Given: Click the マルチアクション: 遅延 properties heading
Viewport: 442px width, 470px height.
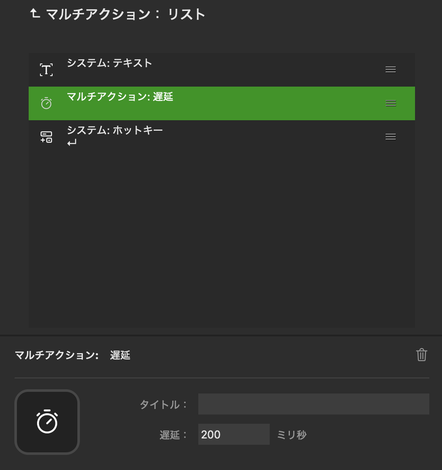Looking at the screenshot, I should [72, 355].
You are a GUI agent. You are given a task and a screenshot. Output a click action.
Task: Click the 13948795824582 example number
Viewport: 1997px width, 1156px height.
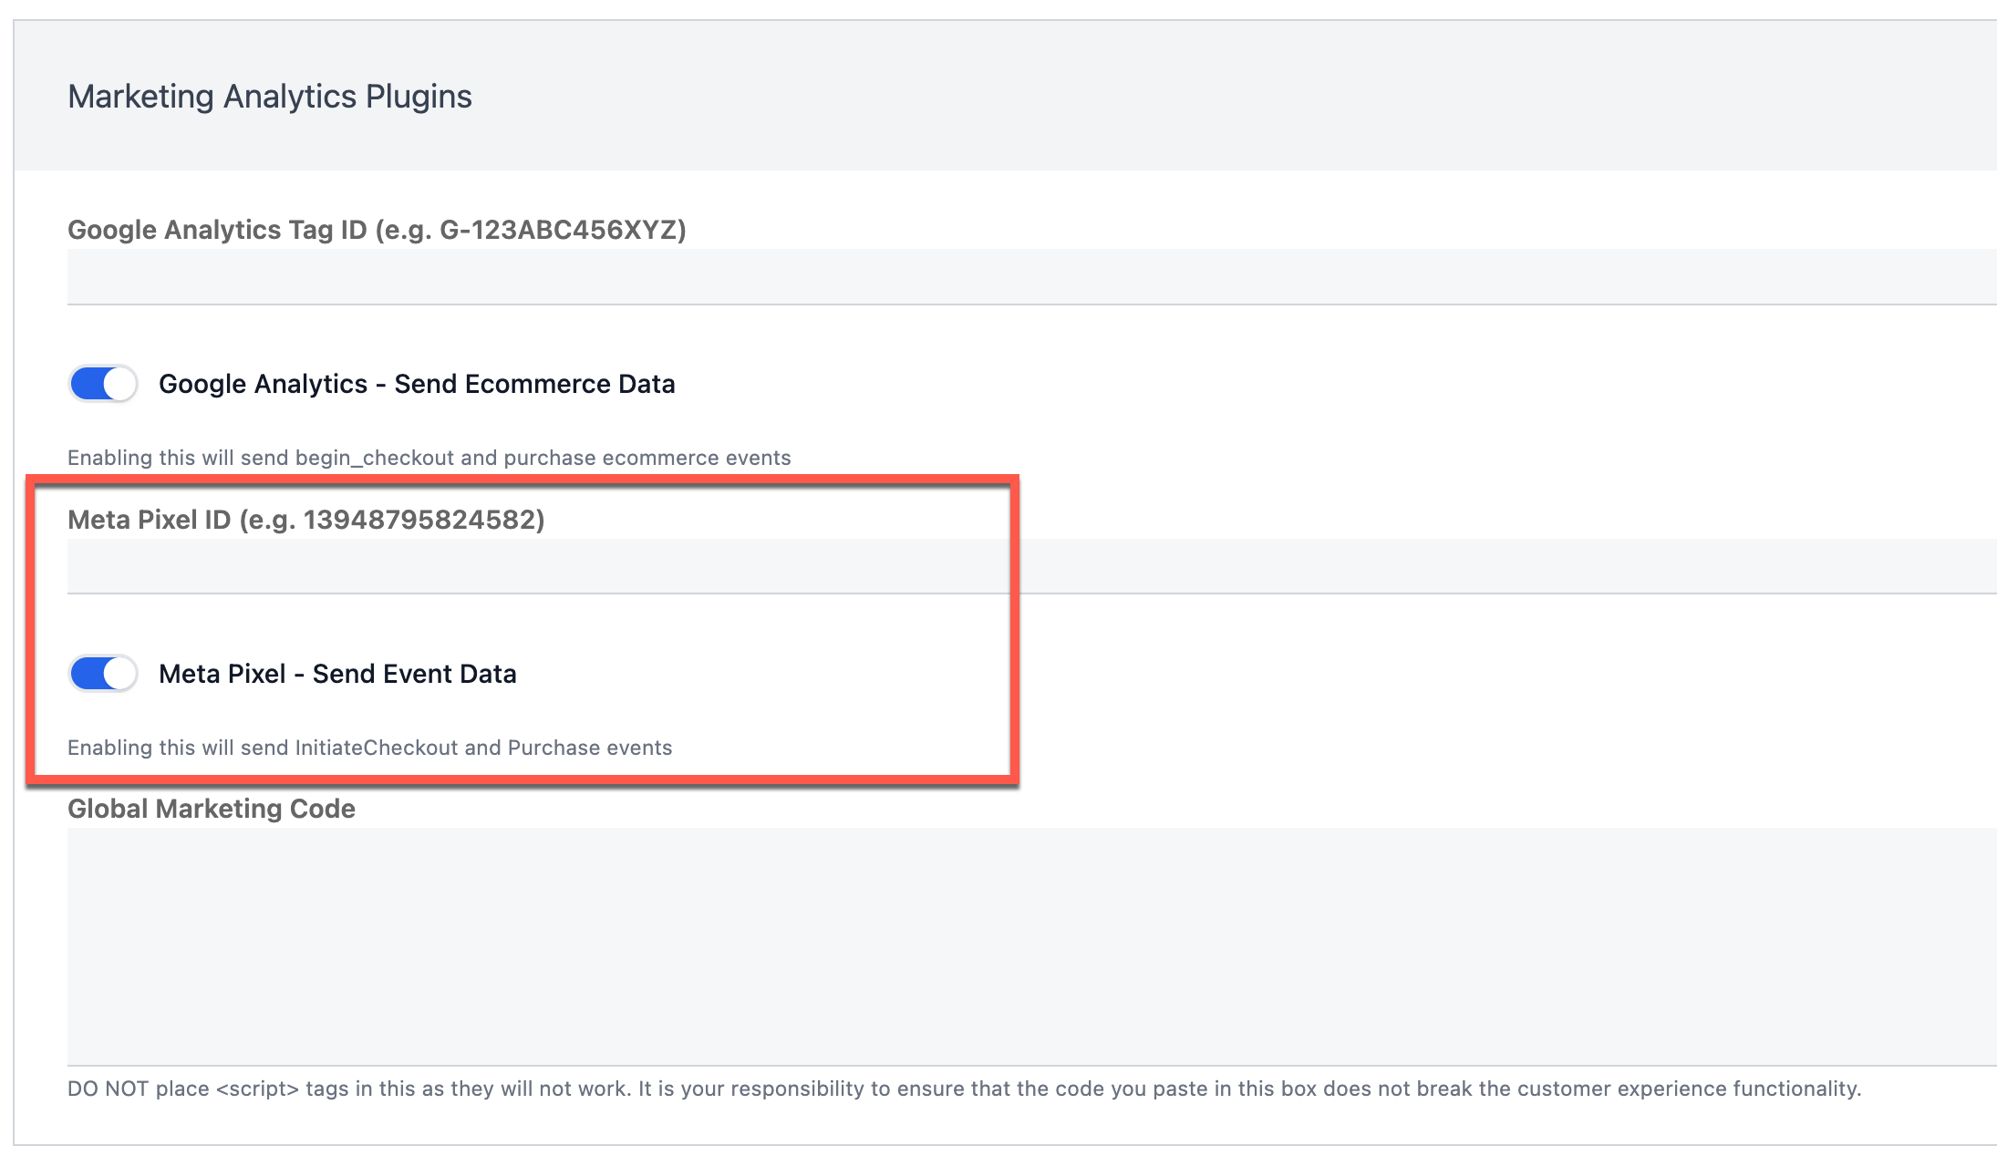419,520
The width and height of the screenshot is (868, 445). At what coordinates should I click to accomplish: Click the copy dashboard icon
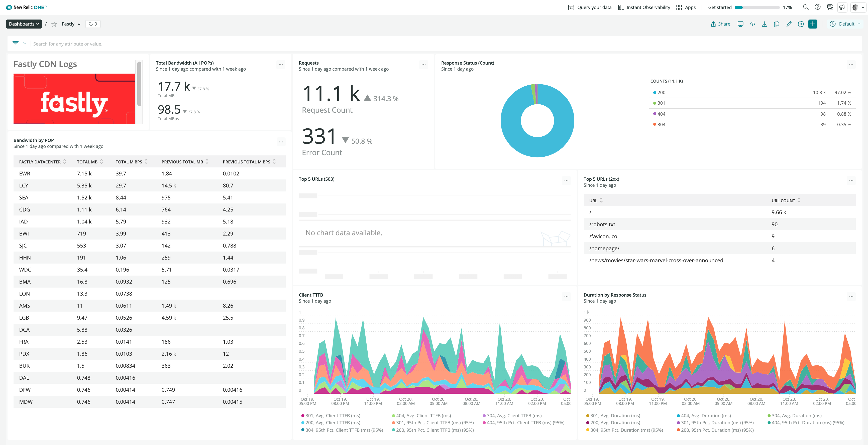776,24
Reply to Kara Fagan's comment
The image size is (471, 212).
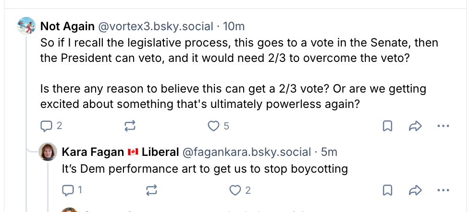pos(68,190)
........
* _TO DO_: Convert the records above into a JSON list of strings, with one string per line and no entries for blank lines. Leave out the pictures.

* _ANSWER IN FULL_:
[
  "Given: Click the マルチアクション: 遅延 properties heading",
  "Viewport: 442px width, 470px height.",
  "Looking at the screenshot, I should [72, 355].",
  "You are a GUI agent. You are given a task and a screenshot. Output a click action.",
  "Task: Click the 13948795824582 example number",
  "Viewport: 1997px width, 1156px height.",
  "419,520",
  "The width and height of the screenshot is (868, 445). At what coordinates should I click to accomplish: Click the copy dashboard icon",
  "776,24",
  "Reply to Kara Fagan's comment",
  "The image size is (471, 212).",
  "pos(68,190)"
]